Nothing is clearer or more certain regarding early Christianity than that it strongly denounced and opposed interest or usury ( i. e., payment for use). Almost every utterance on this subject by Scripture shows abhorrence of the system which the church of to-day assists in supporting.  Indeed, but usury is wrong due to its mathematical error; one cannot pay back what was never created without forcing everyone to wrest it from someone else and causing an artificial scarcity of money no matter how much money is actually created. Again, reliance on Christianity or any other belief system is irrelevant to the conclusive facts.

For instance, "And if thy brother be poor and powerless with his hands at thy side, thou shalt take his part upon thee. Thou shalt take no usury of him, nor anything over and above, and thou shalt fear thy God. I am the Lord, and thy brother shall live with thee. Thou shalt not give him thy money for usury; and thou shalt not give him thy food for increase." Also, "He that by usury and unjust gain increaseth his substance, he shall gather it for him that will pity the poor." Here "usury" is classified with "unjust gain."

(Professor Thomas Huxley's views on Bible reading, called out through discussion in the London school board, are these: “Greatly to the surprise of many of my friends, I have always advocated the reading of the Bible, and the diffusion of the study of that most remarkable collection of books among the people. Its teachings are so infinitely superior to those of the sects, who are just as busy now, as the Pharisees were 1800 years ago, in smothering them under the 'precepts of men'; it is so certain, to my mind, that the Bible contains within itself the refutation of nine-tenths of the mixture of sophistical metaphysics and old world superstition which has been piled round it by the so-called Christians of later times; it is so clear that the only immediate and ready antidote to the poison which has been mixed with Christianity, to the intoxication and delusion of mankind, lies in copious draughts from the undefiled spring, that I exercise the right and duty of free judgement on the part of any man, mainly for the purpose of inducing other laymen to follow my example. If the New Testament is translated into Zulu by Protestant missionaries, it must be assumed that a Zulu convert is competent to draw from its contents all the truths that it is necessary for him to believe. I trust that I may, without immodesty, claim to be put on the same footing as a Zulu.'') It makes no difference to anyone whether my views are identical with Huxley's or opposed for the purposes of this discussion.

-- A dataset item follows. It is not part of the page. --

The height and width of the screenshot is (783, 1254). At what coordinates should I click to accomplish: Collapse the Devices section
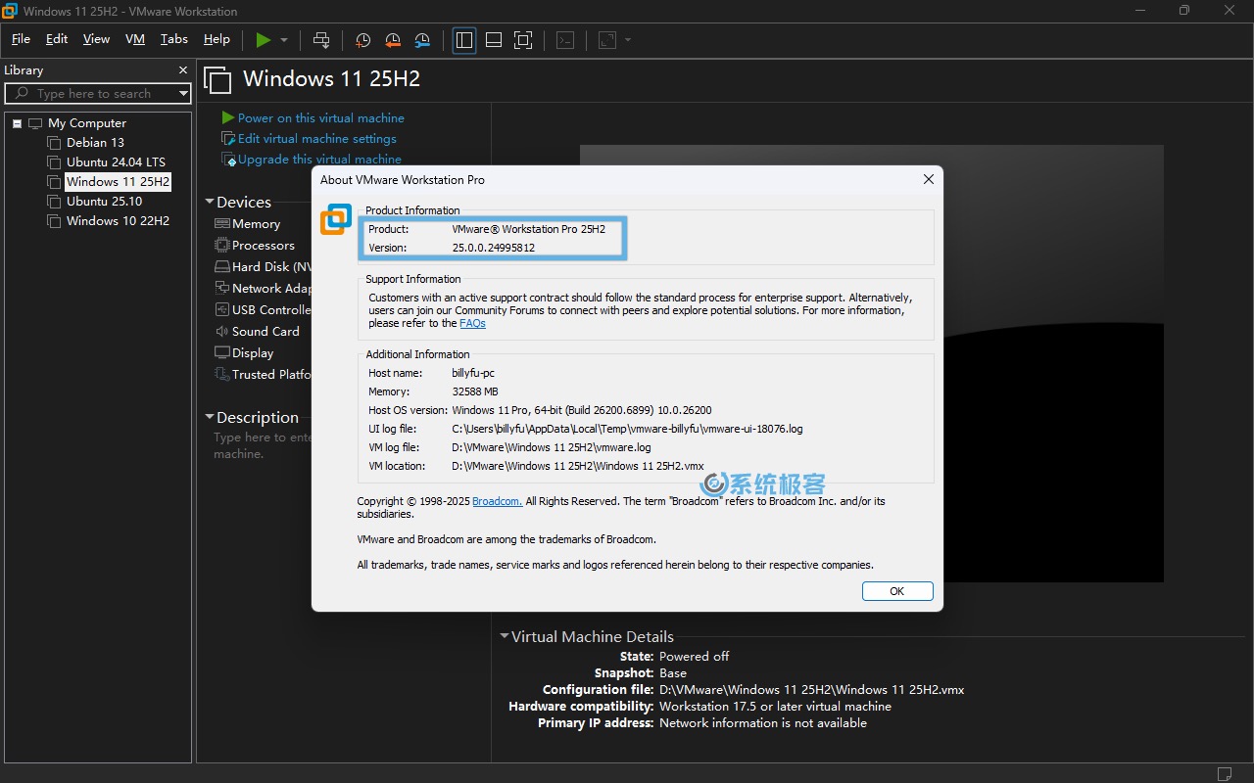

If, then, economics is essentially a moral science ("That the moral law is the unchanging law of progress in human society is the lesson which appears to be written over all things.” Benjamin Kidd's 1853-1916 “Social Evolution.") its fundamental assumptions must be necessarily moral. No truthful results are possible from a system that has adopted assumptions contrary to ethical principles. And here we arrive at the cause of the failure of orthodox political economy, a system which is the development

of certain legalized institutions, such as the present method of land-ownership, of governmental privileges, the State monopoly of money, etc., which have been handed down from the superstitious ignorance and uncivilization of past ages; "institutions which" as Matthew Arnold 1822-1888 says, "are based upon the religion of inequality," that is, of inequity or injustice. And these institutions, economists and statesmen, aided by the church, have invested with an air of as much sacredness, solemnity and mystery as that surrounding the ark of the covenant or the Dalai Lama of Lhasa. For those who may not think so, try reading Rothbard's What Has Government Done to Our Money? And see for yourself that he certainly has done this with his gold based quantity theory of money.

The subject matter with which political economy deals is inextricably interwoven with human feelings and passions, and has been the most jealously guarded, the most carefully watched, and interference with which has been most relentlessly punished, of any subject of human inquiry. That in and of itself should make any genuine scientist suspicious.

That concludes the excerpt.